= Ai-Chun Pang =

Taiwanese computer scientist

Ai-Chun Pang (逄愛君) is a Taiwanese computer scientist specializing in mobile networks, edge computing, and the artificial intelligence of things. She is a professor in the Department of Computer Science and Information Engineering of National Taiwan University.

==Education and career==
Pang was a student of computer science and information engineering at National Chiao Tung University, where she earned a bachelor's degree in 1996, master's degree in 1998, and Ph.D. in 2002. Her doctoral dissertation, Wireless Voice over IP, was supervised by Lin Yi-bing.

Since completing her doctorate in 2002, she has been a member of the Department of Computer Science and Information Engineering at National Taiwan University, where she is a full professor, and associate dean of the College of Electrical Engineering and Computer Science.
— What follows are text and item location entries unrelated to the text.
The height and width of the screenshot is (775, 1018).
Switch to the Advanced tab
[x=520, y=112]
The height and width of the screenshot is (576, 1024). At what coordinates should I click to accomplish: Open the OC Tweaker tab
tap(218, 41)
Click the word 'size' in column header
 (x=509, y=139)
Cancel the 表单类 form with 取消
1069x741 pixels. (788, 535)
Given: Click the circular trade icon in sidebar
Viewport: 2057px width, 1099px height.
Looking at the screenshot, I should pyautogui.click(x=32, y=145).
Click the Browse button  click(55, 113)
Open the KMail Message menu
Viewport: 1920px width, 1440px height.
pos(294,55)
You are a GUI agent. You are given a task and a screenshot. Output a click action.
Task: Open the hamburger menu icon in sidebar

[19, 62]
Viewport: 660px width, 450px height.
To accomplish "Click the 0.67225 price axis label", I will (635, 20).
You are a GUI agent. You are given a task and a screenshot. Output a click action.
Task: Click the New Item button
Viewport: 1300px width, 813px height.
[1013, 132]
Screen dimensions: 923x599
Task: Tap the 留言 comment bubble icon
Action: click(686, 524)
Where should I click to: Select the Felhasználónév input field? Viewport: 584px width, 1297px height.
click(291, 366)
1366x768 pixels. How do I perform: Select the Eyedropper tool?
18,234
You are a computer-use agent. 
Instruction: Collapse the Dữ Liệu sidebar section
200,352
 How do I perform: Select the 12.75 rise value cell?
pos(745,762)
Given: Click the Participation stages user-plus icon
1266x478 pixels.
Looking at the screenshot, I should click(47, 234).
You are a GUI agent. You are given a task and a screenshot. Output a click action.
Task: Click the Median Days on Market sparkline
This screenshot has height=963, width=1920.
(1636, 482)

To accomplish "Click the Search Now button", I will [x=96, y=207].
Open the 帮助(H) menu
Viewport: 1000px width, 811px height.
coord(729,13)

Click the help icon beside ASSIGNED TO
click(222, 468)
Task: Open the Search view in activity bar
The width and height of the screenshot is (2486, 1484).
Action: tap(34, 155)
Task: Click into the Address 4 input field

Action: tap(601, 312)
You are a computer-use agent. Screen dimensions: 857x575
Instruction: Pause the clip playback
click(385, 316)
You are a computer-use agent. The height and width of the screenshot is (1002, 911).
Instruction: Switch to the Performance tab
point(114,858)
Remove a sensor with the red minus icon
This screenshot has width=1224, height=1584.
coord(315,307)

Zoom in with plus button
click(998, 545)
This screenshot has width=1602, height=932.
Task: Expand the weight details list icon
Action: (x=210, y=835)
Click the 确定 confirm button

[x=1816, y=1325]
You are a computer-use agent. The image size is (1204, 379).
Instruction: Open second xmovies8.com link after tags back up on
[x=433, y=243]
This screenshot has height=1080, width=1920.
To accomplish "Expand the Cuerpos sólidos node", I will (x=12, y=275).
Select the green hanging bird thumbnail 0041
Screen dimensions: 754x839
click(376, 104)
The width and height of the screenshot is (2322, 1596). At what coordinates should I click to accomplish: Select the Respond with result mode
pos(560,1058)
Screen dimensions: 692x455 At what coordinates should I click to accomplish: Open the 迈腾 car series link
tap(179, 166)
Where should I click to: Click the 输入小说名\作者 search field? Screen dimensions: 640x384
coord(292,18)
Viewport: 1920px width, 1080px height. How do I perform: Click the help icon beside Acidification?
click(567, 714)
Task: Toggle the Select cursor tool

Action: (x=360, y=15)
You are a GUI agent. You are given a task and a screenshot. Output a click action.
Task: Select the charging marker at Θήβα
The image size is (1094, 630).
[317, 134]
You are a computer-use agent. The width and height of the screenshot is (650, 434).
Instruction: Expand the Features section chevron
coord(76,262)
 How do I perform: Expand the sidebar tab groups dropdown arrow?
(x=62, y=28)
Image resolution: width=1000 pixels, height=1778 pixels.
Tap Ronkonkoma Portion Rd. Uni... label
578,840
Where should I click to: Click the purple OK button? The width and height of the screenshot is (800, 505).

As well, she co-founded startup company OmniEyes, Inc., in 2017.

==Book==
Pang is a coauthor of the book Wireless and Mobile All-IP Networks (with Lin Yi-bing, Wiley, 2005).

==Recognition==
Pang was a distinguished lecturer of the IEEE Vehicular Technology Society for 2018–2020. In 2020 she became the inaugural recipient of the Vehicular Technology Society's Women's Distinguished Career Award, recognized "for resource management and service development for mobile edge/fog networks". She was named an IEEE Fellow, in the 2021 class of fellows, "for contributions to resource management and service provisioning for mobile edge networks".